* Task details
The response must be made up of the lines in the entries below that contain "code".

* Provided data

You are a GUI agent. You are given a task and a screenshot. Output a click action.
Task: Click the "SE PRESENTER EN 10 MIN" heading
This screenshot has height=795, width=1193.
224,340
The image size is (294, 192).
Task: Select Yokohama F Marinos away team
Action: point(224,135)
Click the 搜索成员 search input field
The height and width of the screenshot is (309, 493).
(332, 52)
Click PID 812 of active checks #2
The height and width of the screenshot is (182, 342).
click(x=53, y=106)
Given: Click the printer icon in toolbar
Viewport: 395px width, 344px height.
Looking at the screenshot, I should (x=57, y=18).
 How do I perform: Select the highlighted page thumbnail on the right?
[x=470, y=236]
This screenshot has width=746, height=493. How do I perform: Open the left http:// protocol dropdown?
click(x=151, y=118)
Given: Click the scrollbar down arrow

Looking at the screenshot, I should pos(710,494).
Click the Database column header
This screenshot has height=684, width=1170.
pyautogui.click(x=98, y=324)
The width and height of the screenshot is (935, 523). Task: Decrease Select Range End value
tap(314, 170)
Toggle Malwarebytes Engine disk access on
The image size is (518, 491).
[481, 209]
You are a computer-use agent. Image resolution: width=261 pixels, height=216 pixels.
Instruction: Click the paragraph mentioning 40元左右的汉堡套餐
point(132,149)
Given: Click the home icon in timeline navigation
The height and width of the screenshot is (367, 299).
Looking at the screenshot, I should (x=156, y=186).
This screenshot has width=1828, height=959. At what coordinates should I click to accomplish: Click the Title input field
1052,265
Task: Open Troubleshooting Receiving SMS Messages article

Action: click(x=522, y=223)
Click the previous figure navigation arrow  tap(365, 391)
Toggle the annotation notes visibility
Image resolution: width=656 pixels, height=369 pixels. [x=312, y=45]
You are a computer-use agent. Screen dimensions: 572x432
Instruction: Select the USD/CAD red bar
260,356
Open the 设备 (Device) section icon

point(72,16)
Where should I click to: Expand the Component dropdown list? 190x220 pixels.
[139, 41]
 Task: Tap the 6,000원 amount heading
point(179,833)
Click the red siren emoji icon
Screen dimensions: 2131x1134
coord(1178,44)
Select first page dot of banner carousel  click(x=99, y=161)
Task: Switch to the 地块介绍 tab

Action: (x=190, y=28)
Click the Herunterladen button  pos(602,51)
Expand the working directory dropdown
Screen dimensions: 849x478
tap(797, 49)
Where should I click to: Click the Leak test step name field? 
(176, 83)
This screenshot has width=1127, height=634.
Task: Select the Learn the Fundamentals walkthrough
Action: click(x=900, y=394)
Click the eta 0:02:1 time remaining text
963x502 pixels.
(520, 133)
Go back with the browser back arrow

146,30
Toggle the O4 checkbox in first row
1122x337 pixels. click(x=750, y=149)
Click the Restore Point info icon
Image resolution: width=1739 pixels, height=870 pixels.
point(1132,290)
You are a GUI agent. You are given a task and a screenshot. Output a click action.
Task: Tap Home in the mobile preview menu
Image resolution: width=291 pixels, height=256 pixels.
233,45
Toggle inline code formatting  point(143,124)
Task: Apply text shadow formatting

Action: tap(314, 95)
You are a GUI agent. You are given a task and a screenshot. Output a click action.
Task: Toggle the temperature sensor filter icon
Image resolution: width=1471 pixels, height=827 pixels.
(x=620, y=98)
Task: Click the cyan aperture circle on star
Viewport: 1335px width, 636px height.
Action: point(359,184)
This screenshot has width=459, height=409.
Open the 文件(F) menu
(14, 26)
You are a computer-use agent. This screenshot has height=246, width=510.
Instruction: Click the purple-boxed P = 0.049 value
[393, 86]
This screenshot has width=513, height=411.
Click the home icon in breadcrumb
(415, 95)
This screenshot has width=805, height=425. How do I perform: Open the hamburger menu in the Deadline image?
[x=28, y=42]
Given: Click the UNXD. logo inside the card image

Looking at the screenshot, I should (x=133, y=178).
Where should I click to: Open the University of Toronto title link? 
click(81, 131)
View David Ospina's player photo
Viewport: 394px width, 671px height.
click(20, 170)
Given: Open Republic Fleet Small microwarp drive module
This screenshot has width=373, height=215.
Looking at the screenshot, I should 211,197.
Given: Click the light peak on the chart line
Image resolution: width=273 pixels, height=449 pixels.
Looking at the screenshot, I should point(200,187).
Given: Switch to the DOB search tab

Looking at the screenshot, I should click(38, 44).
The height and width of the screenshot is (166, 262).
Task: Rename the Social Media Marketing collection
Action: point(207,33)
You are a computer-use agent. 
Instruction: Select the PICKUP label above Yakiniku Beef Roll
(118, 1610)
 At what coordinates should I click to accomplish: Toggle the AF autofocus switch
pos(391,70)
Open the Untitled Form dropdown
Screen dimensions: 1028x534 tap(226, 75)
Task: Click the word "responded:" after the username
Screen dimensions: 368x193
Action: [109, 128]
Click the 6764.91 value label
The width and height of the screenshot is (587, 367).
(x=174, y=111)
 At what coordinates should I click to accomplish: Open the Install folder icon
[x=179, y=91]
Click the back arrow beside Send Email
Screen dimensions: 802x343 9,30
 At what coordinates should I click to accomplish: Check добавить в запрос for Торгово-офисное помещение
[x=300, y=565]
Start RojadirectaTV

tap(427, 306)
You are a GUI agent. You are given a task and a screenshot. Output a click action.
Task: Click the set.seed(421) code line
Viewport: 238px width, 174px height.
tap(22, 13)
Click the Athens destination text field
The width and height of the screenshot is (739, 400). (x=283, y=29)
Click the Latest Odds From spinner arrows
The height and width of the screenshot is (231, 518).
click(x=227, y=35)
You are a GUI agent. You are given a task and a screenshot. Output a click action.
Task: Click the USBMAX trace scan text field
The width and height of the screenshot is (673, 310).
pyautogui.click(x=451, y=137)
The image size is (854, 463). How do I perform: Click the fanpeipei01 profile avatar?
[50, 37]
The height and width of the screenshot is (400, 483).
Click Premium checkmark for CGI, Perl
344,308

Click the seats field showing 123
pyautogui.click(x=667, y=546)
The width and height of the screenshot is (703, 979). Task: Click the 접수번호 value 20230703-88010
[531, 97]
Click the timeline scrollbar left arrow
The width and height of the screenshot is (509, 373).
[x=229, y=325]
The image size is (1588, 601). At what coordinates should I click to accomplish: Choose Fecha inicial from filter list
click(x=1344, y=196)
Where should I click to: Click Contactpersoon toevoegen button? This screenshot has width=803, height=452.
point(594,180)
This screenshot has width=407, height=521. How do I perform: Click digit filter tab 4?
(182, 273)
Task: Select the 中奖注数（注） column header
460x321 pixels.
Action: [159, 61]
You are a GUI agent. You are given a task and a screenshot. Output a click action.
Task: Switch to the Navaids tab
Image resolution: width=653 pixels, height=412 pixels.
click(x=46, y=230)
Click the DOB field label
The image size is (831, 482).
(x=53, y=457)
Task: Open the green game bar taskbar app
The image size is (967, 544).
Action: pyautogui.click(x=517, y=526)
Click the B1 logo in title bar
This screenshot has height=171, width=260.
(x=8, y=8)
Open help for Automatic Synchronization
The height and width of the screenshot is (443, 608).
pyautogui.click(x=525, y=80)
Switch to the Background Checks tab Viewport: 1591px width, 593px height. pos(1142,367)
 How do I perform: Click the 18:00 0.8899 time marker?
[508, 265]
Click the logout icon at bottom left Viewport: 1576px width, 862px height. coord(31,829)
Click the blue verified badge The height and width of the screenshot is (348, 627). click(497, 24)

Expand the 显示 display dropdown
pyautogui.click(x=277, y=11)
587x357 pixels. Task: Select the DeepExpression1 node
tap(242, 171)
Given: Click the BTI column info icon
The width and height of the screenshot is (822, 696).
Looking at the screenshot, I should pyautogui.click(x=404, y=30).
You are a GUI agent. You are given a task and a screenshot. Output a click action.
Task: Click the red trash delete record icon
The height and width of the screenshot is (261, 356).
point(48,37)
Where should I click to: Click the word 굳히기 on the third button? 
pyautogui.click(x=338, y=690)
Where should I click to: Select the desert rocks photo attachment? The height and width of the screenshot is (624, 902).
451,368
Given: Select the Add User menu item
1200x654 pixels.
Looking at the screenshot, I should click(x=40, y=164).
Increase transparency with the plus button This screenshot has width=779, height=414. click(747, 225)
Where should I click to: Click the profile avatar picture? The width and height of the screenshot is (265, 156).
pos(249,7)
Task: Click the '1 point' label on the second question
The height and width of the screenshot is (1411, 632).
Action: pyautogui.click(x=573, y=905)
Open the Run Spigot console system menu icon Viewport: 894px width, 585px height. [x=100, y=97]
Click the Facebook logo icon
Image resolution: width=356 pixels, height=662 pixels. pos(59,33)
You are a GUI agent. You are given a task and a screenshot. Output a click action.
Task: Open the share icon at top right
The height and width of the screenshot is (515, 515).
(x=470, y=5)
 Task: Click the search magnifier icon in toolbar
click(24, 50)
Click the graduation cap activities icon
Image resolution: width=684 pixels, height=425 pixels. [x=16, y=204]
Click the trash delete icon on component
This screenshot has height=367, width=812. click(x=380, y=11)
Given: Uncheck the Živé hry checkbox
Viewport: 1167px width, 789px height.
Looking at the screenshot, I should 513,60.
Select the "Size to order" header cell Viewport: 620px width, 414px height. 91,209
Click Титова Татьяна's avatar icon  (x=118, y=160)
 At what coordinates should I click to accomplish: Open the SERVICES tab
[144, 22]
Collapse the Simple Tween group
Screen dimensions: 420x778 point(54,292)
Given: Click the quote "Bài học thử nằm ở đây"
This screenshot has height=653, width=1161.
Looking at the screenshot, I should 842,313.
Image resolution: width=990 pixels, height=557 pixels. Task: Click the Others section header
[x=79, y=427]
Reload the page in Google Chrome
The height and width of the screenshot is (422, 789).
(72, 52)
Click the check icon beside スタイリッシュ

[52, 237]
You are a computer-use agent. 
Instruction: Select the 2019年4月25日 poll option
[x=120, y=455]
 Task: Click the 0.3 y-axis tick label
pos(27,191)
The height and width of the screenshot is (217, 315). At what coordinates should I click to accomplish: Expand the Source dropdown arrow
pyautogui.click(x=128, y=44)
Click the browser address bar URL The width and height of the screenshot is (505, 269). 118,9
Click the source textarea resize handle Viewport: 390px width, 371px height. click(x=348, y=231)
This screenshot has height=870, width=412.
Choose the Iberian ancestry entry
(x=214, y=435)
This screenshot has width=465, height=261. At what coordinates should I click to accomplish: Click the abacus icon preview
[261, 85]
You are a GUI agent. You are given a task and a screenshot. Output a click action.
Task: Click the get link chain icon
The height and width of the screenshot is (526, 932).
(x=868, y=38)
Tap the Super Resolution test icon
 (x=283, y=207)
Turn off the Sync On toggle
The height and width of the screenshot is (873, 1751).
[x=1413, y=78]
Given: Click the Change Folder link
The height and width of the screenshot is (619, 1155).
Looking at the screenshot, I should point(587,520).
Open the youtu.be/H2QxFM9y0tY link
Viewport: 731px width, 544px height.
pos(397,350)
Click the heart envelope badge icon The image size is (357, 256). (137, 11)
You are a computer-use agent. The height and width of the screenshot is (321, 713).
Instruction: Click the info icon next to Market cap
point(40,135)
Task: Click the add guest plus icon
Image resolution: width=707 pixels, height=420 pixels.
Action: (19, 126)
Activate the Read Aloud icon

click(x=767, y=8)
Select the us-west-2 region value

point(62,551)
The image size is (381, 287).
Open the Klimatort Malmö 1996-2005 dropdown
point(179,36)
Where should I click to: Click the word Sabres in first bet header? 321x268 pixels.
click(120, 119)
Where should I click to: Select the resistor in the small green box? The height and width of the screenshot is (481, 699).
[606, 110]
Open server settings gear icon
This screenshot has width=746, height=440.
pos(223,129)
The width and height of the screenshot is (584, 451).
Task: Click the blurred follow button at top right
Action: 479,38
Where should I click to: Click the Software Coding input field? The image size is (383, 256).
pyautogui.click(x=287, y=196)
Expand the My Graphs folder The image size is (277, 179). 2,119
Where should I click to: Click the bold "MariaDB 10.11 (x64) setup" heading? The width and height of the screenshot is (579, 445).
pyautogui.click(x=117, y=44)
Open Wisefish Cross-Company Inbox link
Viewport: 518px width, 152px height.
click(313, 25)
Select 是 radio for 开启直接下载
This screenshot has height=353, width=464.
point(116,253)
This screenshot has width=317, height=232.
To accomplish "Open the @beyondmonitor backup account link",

* Task output
Toggle inline code formatting  point(143,124)
Task: Click the set.seed(421) code line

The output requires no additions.